Source records:
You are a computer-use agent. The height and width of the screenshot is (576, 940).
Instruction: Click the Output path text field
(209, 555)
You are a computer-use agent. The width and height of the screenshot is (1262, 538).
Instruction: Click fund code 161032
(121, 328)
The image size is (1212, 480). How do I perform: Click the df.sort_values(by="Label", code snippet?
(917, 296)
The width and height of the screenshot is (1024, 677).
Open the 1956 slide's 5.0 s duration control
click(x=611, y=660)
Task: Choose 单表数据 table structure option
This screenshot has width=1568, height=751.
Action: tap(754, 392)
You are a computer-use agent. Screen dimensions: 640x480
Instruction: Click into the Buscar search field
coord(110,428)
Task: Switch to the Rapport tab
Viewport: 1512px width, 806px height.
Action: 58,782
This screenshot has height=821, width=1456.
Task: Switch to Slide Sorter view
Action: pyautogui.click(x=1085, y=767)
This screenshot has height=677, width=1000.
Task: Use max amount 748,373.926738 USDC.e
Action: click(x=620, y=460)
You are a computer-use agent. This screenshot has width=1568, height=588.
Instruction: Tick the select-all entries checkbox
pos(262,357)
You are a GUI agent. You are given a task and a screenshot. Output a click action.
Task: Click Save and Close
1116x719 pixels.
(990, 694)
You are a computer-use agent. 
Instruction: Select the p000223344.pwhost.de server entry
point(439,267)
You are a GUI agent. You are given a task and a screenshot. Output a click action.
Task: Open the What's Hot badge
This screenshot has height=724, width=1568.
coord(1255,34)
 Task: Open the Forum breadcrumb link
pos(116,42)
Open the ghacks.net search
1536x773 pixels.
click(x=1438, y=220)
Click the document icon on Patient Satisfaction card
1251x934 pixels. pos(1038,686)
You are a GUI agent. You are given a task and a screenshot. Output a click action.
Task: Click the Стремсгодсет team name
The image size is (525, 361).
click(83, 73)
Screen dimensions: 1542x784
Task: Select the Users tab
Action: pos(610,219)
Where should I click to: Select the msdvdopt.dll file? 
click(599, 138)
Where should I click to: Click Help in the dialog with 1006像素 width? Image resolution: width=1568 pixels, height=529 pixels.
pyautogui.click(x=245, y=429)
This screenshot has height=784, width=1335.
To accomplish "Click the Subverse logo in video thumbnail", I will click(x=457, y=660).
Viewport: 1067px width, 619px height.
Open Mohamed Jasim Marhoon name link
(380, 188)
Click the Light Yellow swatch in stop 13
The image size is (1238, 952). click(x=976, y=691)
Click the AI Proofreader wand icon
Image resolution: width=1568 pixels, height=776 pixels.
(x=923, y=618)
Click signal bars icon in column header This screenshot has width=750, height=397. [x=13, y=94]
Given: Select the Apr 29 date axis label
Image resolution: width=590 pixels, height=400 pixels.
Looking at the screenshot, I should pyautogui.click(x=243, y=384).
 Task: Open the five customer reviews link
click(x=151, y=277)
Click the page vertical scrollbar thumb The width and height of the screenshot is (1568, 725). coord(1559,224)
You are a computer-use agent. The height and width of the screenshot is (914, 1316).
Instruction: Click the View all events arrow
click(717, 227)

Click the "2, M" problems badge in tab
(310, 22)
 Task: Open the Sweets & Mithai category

## PROBLEM TO WORK ON
Count the lines of the material above that contain the string "Where". Reply with the number only.

## OUTPUT FOR THIS EXERCISE
2